Stored items

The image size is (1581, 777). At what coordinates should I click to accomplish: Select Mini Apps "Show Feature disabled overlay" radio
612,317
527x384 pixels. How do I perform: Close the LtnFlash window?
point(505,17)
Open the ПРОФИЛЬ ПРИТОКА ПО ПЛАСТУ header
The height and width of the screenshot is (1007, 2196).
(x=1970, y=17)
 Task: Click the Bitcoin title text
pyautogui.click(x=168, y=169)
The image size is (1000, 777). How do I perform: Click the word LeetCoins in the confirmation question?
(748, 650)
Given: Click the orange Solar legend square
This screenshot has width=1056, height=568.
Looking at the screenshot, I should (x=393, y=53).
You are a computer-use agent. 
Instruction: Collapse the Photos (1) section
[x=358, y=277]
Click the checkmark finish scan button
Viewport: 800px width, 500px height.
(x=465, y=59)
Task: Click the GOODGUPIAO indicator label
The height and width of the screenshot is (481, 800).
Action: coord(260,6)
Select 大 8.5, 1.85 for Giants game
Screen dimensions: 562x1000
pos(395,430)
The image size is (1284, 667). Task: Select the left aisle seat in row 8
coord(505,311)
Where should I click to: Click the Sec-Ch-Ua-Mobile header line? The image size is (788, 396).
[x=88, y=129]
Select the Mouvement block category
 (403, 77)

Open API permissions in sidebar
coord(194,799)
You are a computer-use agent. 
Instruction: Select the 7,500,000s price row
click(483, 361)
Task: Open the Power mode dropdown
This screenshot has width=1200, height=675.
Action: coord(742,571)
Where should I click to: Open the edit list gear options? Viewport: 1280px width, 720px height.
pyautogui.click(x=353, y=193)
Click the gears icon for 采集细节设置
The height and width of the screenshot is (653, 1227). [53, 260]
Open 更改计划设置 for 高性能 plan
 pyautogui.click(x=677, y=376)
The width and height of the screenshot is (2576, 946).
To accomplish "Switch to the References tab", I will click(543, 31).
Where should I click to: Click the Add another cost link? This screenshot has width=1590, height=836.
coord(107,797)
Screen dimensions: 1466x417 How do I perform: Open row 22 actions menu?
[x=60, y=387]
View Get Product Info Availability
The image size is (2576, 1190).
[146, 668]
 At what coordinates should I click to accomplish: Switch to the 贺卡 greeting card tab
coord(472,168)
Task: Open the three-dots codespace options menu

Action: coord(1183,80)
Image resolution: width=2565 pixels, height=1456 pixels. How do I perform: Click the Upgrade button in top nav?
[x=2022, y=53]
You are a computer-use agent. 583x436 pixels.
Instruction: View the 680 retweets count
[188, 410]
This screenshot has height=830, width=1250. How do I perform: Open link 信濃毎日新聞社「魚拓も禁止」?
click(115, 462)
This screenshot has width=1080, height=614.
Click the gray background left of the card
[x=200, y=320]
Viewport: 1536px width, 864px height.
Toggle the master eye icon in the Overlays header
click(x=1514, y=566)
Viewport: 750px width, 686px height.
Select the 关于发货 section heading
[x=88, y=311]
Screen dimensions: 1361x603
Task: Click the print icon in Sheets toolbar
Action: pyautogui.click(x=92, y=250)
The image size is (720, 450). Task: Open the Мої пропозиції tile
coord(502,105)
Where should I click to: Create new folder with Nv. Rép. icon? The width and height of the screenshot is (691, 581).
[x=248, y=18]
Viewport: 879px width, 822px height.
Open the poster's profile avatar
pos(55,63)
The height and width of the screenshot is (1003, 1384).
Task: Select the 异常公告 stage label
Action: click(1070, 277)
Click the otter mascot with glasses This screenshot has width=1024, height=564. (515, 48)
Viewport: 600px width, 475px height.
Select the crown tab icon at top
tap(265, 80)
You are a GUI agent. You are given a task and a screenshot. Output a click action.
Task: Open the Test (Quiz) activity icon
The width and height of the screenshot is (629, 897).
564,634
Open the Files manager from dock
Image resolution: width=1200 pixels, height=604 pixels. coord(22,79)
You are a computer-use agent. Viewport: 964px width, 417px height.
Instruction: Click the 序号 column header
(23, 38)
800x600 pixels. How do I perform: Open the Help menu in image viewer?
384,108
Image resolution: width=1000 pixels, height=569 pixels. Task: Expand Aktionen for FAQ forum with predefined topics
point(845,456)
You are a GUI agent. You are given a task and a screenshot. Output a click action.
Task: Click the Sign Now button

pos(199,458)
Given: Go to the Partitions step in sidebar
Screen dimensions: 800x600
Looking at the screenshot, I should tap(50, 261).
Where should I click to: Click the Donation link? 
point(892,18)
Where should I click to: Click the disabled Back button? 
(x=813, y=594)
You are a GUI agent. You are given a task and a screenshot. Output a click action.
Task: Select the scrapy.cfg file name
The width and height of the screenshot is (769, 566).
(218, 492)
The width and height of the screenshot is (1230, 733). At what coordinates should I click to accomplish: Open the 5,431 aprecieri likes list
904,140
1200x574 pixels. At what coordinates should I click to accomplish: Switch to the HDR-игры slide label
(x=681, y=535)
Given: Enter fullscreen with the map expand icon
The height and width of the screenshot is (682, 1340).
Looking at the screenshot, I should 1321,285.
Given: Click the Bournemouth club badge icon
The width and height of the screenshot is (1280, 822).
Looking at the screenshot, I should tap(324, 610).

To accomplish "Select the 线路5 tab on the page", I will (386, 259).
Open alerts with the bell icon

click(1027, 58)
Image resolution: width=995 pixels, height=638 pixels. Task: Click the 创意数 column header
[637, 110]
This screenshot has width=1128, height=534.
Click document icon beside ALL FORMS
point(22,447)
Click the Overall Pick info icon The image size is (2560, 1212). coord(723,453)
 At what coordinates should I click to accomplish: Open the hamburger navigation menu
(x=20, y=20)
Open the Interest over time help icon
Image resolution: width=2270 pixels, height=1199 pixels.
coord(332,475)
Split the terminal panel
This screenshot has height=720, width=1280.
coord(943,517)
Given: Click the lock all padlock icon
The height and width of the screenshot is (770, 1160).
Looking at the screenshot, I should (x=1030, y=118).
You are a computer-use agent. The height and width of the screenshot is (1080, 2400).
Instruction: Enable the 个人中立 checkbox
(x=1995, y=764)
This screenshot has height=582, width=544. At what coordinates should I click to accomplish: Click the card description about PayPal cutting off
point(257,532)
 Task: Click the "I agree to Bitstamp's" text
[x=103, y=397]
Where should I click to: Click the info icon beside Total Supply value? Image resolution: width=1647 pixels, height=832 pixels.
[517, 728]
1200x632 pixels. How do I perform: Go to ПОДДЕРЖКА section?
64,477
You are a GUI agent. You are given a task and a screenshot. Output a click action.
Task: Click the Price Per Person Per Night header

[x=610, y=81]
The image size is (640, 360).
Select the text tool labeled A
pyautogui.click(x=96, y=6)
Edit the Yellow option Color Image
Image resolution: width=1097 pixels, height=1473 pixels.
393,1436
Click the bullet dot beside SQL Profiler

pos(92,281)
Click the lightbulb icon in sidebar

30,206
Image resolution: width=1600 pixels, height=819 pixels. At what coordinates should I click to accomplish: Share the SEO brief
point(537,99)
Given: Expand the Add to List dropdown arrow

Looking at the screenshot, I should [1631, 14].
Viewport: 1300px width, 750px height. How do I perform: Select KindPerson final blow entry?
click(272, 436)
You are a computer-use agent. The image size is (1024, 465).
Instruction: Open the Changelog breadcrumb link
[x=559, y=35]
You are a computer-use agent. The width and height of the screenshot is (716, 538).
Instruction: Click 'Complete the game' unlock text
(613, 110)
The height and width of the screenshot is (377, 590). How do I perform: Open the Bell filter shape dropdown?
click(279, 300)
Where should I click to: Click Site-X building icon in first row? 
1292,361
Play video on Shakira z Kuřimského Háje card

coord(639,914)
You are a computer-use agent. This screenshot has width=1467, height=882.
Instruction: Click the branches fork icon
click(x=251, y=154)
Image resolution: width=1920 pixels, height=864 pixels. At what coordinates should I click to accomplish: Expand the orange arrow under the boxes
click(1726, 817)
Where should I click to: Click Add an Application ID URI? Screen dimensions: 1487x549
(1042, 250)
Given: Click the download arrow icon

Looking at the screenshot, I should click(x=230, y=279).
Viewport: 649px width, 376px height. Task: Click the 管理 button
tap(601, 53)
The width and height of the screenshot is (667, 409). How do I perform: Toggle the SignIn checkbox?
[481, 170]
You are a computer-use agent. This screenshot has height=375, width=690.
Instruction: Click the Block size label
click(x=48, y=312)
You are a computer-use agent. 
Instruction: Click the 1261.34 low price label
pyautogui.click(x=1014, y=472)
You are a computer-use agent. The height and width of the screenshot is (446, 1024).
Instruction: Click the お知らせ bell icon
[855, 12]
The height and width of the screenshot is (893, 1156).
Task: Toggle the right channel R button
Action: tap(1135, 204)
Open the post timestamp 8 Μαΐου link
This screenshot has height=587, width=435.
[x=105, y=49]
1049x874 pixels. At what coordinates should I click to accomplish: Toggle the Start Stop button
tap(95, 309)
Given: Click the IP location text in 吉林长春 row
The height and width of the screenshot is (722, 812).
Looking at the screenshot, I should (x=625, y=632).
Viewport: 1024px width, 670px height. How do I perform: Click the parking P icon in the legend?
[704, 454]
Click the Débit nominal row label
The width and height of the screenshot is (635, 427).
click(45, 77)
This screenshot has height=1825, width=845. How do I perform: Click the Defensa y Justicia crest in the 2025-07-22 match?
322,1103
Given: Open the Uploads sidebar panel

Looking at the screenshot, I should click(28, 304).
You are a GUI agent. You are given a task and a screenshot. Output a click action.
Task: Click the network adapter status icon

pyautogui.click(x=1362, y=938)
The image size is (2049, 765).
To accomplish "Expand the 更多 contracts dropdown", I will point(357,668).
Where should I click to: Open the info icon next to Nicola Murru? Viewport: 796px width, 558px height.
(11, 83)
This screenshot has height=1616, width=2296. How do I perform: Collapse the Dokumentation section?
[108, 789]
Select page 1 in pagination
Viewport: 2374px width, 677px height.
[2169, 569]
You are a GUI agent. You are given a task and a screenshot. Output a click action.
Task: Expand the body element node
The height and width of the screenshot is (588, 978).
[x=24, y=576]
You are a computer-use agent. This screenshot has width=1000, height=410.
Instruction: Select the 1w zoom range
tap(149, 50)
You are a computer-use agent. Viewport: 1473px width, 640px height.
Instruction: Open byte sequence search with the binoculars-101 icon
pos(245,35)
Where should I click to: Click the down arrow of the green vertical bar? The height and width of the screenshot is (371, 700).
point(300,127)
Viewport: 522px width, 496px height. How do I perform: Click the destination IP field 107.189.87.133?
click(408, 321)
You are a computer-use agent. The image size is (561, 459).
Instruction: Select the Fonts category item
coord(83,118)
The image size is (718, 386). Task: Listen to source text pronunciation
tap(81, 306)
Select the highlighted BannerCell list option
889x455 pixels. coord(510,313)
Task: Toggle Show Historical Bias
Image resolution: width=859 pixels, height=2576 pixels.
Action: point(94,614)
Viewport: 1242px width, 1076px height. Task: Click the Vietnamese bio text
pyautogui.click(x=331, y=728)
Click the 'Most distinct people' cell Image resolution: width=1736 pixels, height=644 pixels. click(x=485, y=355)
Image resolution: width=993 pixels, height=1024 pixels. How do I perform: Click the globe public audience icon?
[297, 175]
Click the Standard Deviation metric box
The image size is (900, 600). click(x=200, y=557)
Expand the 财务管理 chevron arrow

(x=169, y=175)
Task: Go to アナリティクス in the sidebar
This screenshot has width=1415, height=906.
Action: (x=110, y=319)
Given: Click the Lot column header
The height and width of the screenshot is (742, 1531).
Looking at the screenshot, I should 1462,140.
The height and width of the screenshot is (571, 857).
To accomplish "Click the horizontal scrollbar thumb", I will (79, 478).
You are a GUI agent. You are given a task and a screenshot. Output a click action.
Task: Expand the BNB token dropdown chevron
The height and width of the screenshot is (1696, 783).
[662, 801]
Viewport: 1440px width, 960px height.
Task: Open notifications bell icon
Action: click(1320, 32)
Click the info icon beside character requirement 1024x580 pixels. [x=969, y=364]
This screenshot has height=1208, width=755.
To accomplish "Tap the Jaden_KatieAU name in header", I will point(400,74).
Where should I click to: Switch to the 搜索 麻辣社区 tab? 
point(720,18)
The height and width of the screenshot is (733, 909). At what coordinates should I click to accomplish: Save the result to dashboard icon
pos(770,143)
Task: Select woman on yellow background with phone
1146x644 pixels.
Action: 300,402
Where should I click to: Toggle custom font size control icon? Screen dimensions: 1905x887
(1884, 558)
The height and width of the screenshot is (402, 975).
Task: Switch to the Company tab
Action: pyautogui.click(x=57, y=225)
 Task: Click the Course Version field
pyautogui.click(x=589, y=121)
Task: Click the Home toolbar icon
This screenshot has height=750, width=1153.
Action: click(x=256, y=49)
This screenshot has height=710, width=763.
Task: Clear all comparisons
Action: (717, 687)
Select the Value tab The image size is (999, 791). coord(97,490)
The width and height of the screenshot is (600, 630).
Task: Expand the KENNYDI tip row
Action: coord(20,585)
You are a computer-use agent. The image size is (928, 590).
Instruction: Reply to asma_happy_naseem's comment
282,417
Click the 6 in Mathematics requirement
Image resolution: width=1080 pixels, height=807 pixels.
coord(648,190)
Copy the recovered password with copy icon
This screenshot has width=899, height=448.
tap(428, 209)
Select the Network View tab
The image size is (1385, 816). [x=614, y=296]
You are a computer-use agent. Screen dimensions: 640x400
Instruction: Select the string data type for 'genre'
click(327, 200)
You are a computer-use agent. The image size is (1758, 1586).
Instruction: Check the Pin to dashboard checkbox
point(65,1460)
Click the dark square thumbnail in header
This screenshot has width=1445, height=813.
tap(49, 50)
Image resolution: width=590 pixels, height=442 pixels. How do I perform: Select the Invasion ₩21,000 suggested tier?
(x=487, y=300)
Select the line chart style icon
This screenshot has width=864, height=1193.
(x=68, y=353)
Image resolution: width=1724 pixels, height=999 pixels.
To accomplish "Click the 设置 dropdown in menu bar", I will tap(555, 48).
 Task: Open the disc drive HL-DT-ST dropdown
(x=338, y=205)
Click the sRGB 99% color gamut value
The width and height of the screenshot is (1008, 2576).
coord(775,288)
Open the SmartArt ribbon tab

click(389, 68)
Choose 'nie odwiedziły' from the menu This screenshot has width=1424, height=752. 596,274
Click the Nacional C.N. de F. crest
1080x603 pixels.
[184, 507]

WHAT THE TASK ASKS
Find the word "requirement" in the entries above and gather every line that holds it.

ANSWER SECTION
Click the info icon beside character requirement 1024x580 pixels. [x=969, y=364]
Click the 6 in Mathematics requirement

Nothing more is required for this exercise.